Он достал из кармана свисток и покрутил его на пальце. Чоколака улыбался, хомячки испуганно переглядывались. Призрак подождал еще немного и удовлетворенно кивнул.
– То-то же. Вы сюда смотреть пришли, удовольствие получать – вот и получайте. А кому не нравится, может катиться. Условие какое было? Гида слушать во всем, вот какое. Для вашей же безопасности, дураки. Чтоб в дыры не провалились. Чтоб собаки вас не задрали. Чтоб ваших же телок суданские нелегалы на шашлык не натянули. Вот ты, с биноклем, хочешь на суданский шашлык?
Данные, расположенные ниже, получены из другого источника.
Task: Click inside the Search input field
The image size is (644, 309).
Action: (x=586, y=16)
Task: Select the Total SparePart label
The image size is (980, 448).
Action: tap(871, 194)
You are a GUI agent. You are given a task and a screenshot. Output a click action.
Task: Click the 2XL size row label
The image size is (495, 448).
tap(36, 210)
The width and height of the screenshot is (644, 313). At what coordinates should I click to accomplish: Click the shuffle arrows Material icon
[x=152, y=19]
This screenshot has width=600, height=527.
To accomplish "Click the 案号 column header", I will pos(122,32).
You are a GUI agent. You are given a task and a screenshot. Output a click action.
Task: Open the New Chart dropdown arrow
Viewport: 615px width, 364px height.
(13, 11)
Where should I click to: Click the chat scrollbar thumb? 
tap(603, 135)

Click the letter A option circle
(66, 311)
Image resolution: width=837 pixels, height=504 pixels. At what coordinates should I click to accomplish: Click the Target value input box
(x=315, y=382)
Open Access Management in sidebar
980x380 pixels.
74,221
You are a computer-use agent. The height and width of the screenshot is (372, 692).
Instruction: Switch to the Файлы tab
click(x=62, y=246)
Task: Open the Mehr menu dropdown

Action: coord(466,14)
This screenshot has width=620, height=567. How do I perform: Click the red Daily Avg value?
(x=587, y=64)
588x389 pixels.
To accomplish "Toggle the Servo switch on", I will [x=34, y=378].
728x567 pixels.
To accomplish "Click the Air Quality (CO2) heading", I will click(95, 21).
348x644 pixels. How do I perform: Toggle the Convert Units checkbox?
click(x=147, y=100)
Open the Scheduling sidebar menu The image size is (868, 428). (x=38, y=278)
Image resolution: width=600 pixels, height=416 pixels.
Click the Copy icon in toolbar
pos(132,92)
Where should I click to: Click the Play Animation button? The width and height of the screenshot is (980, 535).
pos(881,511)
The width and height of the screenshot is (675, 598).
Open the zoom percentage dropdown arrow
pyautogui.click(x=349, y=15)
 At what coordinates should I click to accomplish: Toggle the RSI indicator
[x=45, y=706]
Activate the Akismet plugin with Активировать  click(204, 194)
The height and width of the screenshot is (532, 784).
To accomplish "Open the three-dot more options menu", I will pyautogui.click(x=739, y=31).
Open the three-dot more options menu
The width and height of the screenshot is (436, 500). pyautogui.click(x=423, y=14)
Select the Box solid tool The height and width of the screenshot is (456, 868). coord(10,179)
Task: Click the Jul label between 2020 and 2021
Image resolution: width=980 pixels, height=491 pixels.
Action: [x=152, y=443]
Девица молчала, закусив губу.
– О’кей, – снова кивнул Призрак. – Не хочешь.
Значит, будем считать, что взаимопонимание достигнуто. Тогда позвольте узнать – что вы делаете во дворе? Я вас куда сажал? На рампу? Вот и марш на рампу! Живо!
Хомячки понуро потянулись на рампу. Чоколака смотрел с понимающим сочувствием: выволочка, которую Призрак устроил ни в чем не повинным клиентам, призвана была продемонстрировать самому гиду, а заодно и всему остальному миру, что события – под надежным контролем, что необходимый порядок соблюден, что каждая отдельная вещь пребывает на своем, заранее отведенном месте. Увы, в действительности все обстояло иначе, и, чтобы понять это, достаточно было просто взглянуть вверх, на Дикого Ромео, который по-прежнему неподвижным пальцем торчал на принципиально недоступном углу принципиально запретной Би-крыши.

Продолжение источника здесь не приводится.